When I was studying creative writing in college, there was this sort of pall over the subject of publication. “It probably won’t happen to you,” our professors cautioned. If you’re lucky, they said, you may land a story or two in a literary journal—probably a small journal, don’t get your hopes up. They pushed us to write well, and then to write better than that, but when I graduated I still felt a little vague on what was supposed to happen after we’d polished a story until there was no grit to rub off. Should we frame it? Fold it into a paper airplane and hope our aim carried it toward an interested reader?
But now, nearly twenty years later, we live in a world full of online publications, small presses, rogue print magazines, and self-publishing—all of which combine with mainstream publishers to give authors a spectrum of ways to share their stories with readers. I love this. I love that I get to have anything to do with any of it.*
Because this means that authors like Jenn Discher get to tell their stories the way they want to. In the case of The Elk King, Discher’s first book in her Tales of Animalia series, this is an excellent thing. The Elk King follows the story of Prince Draven and his family, as they live through an uncertain time: rumors of treachery and of a mysterious illness affecting the Elk surface, and it begins to seem possible that Draven may inherit the throne earlier than he’d like.

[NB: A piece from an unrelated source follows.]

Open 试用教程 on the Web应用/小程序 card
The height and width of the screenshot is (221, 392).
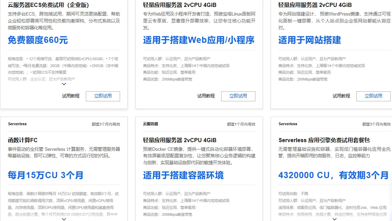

Discher has published this book with a lot of thoughtfulness and care, which gives the book a hand-crafted, carefully-tended feel to it that I love. And her land of Animalia is a gorgeous place, filled with beautiful landscapes and an assortment of talking animals, each with their own distinctive culture (her footnotes on some of these cultural details are delightful!). Jessica Linn Evans’s illustrations suit the mood of the story so well and help bring the characters to life.

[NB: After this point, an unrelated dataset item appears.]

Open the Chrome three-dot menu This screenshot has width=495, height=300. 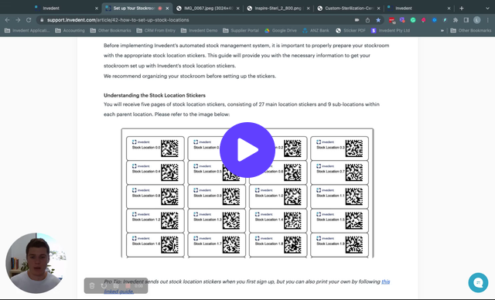point(488,20)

For readers who already love Redwall, The Green Ember, or The Mistmantle Chronicles, reading The Elk King will feel like traveling to a beloved but wholly new place, full of characters well worth your affection. And because this book is the first in a promising series, you can read it with the hope that there is more of Animalia to explore and more to discover about Draven and company.
The Elk King
Jenn Discher (2022)
* In this case, I got to serve as copy editor for The Elk King, which I maintain makes me an extra-qualified reviewer. If I can read a book through three times and come away loving it better, that’s a sure sign it’s a book worth reading and re-reading!